AUFGABE:
Übertrage diesen Satz aus dem Textausschnitt über die RH&DR ins Englische: „Es gibt nämlich auf der sage und schreibe 21,7 km langen Strecke sogar von der Regionalregierung subventionierte Schülerzüge, die derzeit jedoch eingestellt sind.“

Ein paar Details...der Rucksack mußte schon auf den gegenüberliegenden Sitz:

Der Arbeitsplatz...hier teilen sich wirklich Heizer und Lokführer den spärlichen Raum zwischen Kessel und Tender, leider nicht zu erkennen, der Fahrradtacho oben links in der Ecke - Vorschrift der Aufsichtsbehörde! Die Loks können nämlich deutlich schneller als 25 mph!


Und natürlich das Fahrerlaubnis-Token, das vom Zugleiter ausgegeben wird, nur ein Zug darf immer auf der Strecke sein, nämlich der, der das Token hat!

Und damit sind wir bei einem weiteren interessanten Fakt:
Die RH&DR unterliegt als öffentliche Eisenbahn (!) der Eisenbahnaufsicht, verkehrt nach dem britischen Regelwerk und der Signalordnung! Das heißt volle Signalisierung und Personalaus- und -fortbildung nach Standard! Es gibt nämlich auf der sage und schreibe 21,7 km langen Strecke sogar von der Regionalregierung subventionierte Schülerzüge, die derzeit jedoch eingestellt sind. Allerdings nutzen Einheimische aufgrund der flotten fahrt auch gerne die RH&DR zum Einkaufen oder für sonstige Verkehrsbedürfnisse...

QUELLDATEN:
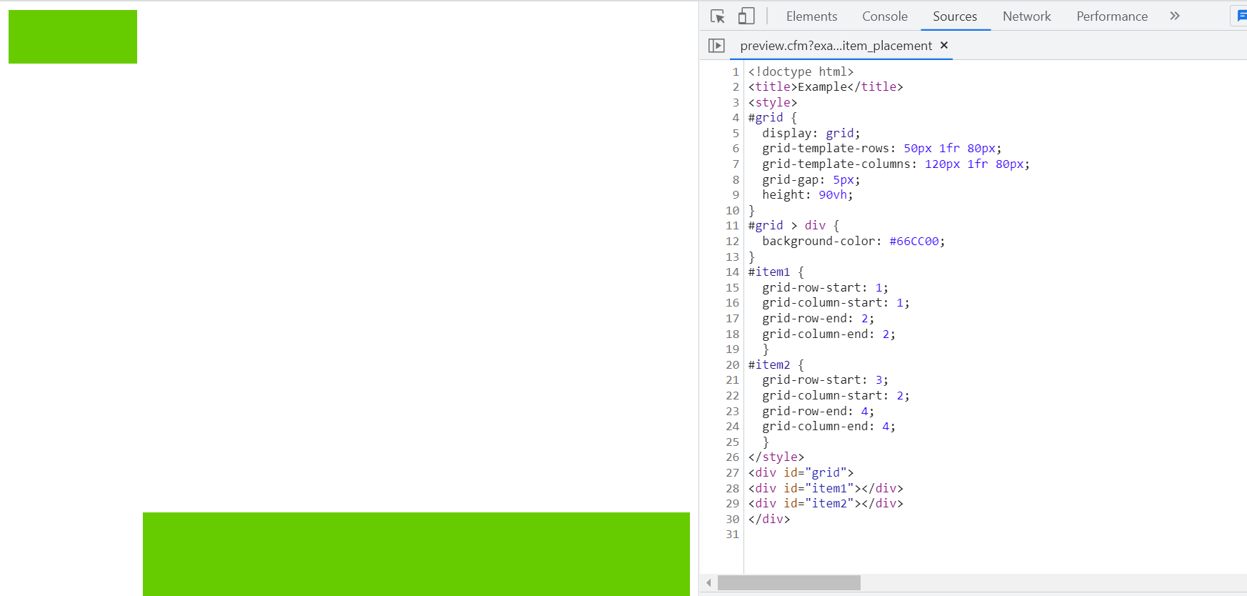The width and height of the screenshot is (1247, 596).
Task: Select the preview.cfm file tab
Action: pyautogui.click(x=836, y=46)
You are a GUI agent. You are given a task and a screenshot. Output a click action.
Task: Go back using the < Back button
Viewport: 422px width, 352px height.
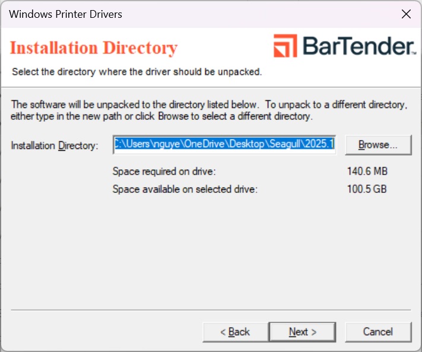coord(235,332)
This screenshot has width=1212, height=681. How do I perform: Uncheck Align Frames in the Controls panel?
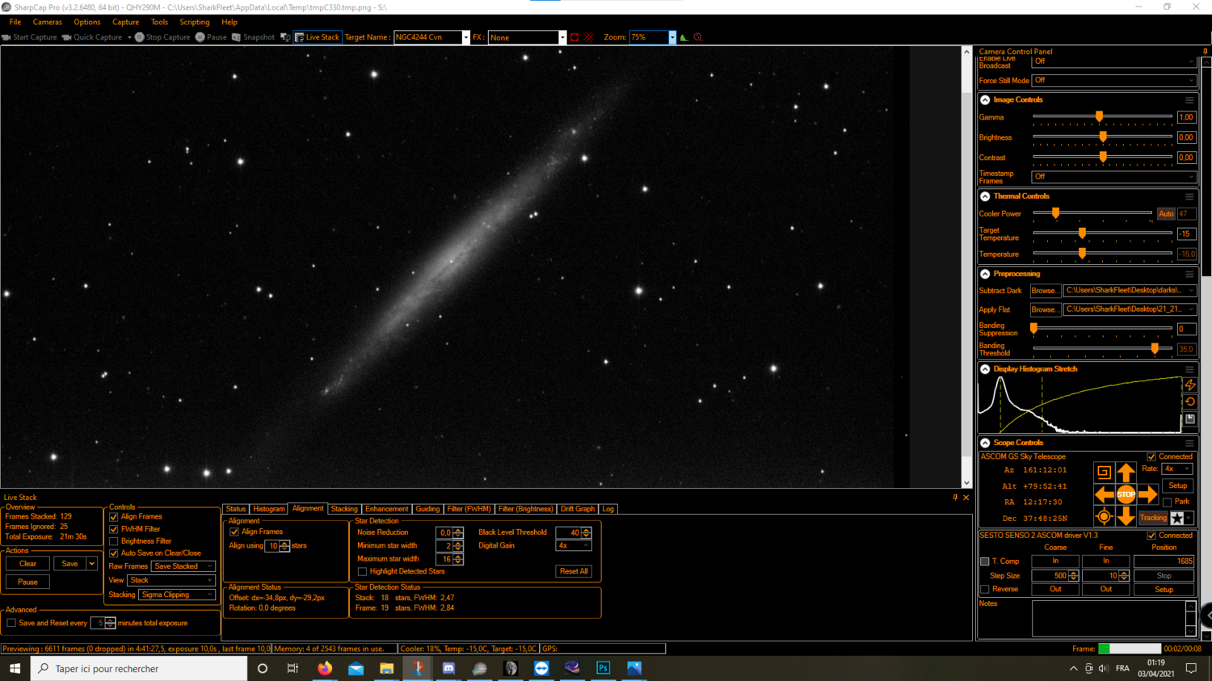coord(113,516)
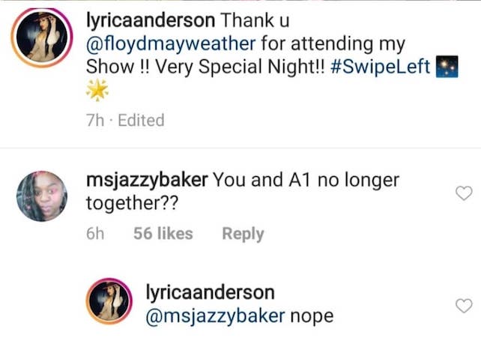Select the "nope" reply text

click(x=312, y=317)
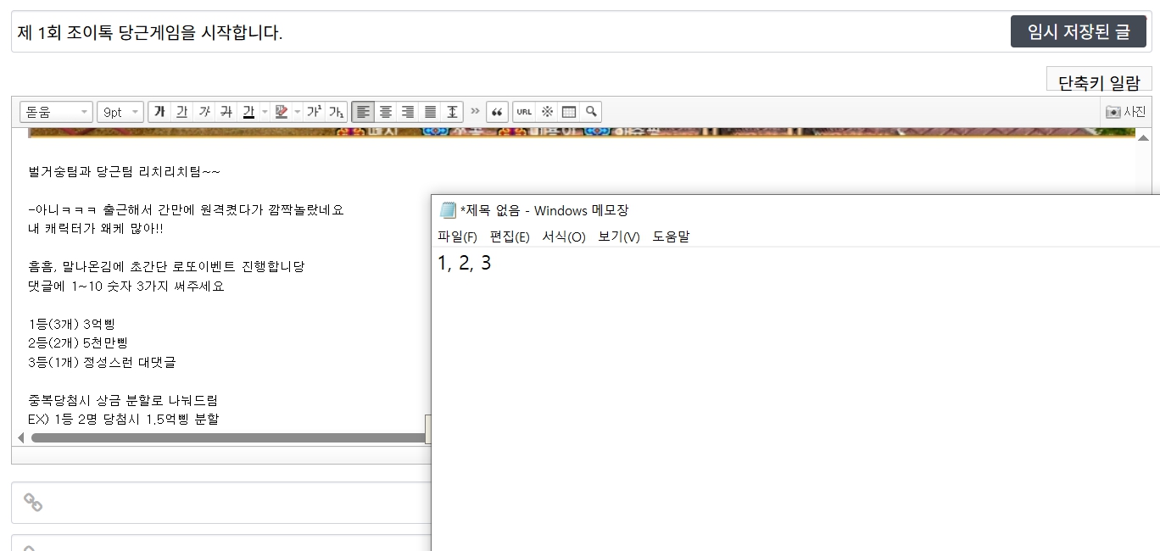Toggle italic text formatting
Image resolution: width=1160 pixels, height=551 pixels.
point(204,112)
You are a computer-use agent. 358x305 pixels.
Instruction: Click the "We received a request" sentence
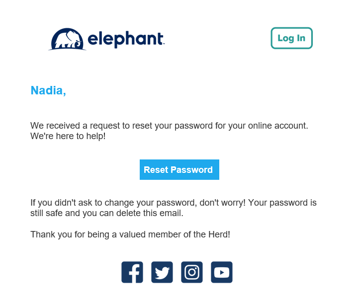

LÖSUNG:
In fact, on the line, which is a whopping 21.7 km long, there are even school trains subsidized by the regional government, though these are currently suspended.